501.BB Palestine(E)/9–349
Memorandum by the Assistant Secretary of State for Near Eastern and African Affairs (McGhee) to the Assistant Secretary of State for Congressional Relations (Gross)
In your memorandum of August 26 you express concern regarding difficulty which might be encountered if we should be placed in the position of going to Congress next session to request further funds for refugee relief or economic development in the Near East without evidence that the Arabs and Israelis were making serious efforts of their own to meet their problems.
I wish to assure you that those of us who have been working on this problem have had this aspect very much in mind. Our original tactics in the Palestine Conciliation Commission were to insist that the refugee problem was a responsibility which had to be shared by both the Arabs and the Israelis and that economic assistance would only be forthcoming after a sufficient degree of political agreement had been reached and the parties had requested economic assistance on a cooperative basis. Unfortunately, despite the strenuous efforts of both Mark Ethridge and Paul Porter, progress in the PCC by the conciliation process was negligible, and it was their joint recommendation that an effort be made to break the impasse by an examination of the economic aspects of the problem through a Survey Mission in advance of substantial political agreement.

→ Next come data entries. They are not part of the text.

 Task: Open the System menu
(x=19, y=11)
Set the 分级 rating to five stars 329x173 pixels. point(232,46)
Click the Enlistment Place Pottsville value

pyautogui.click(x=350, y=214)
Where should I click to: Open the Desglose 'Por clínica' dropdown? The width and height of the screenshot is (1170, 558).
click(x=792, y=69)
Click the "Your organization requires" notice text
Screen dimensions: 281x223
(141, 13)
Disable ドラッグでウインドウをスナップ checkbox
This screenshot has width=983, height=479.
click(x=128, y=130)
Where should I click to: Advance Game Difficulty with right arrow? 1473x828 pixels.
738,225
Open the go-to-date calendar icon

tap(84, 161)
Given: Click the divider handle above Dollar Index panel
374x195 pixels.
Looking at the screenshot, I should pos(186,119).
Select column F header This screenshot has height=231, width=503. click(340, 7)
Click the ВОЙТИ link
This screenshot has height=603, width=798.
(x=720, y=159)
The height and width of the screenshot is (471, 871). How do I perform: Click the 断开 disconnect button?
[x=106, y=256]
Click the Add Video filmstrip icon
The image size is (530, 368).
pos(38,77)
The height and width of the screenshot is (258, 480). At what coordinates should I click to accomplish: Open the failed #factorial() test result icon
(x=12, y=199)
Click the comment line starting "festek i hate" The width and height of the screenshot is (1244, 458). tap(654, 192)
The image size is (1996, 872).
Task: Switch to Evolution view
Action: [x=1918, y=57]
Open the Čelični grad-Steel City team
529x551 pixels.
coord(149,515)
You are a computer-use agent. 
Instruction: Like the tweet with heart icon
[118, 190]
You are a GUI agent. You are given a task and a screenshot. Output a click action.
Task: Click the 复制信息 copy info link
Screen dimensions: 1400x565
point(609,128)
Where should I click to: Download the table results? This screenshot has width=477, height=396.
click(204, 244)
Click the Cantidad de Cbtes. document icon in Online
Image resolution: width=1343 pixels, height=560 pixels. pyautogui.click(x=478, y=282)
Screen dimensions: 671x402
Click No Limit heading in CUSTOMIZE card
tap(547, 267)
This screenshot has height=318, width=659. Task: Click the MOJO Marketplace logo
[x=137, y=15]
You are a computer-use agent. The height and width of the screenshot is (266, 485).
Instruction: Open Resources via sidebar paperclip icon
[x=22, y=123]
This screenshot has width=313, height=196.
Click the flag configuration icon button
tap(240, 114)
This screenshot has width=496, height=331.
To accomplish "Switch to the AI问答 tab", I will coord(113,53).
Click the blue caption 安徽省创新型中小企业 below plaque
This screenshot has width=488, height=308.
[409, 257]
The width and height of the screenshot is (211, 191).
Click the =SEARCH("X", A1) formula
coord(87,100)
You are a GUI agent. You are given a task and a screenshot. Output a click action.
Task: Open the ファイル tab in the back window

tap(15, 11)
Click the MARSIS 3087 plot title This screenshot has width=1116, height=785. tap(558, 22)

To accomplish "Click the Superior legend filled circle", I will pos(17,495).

In so doing, however, it has always been clearly understood that agreement on certain basic issues in the political field will be an essential precedent to any economic assistance as a result of the recommendations [Page 1358] of the Survey. We have made no advance commitment to furnish such assistance. In other words, we hope the recommendations of the Survey Mission may solve enough of the economic aspects of the problem to make possible enough political agreement to get on with the economic program.
As you doubtless know, Gordon Clapp, Chairman of the Board of Directors of the Tennessee Valley Authority, has been appointed head of the Economic Survey Mission and will be leaving for the Near East within about a week. He and his group should complete at least a preliminary report by November 1 for consideration by the forthcoming General Assembly.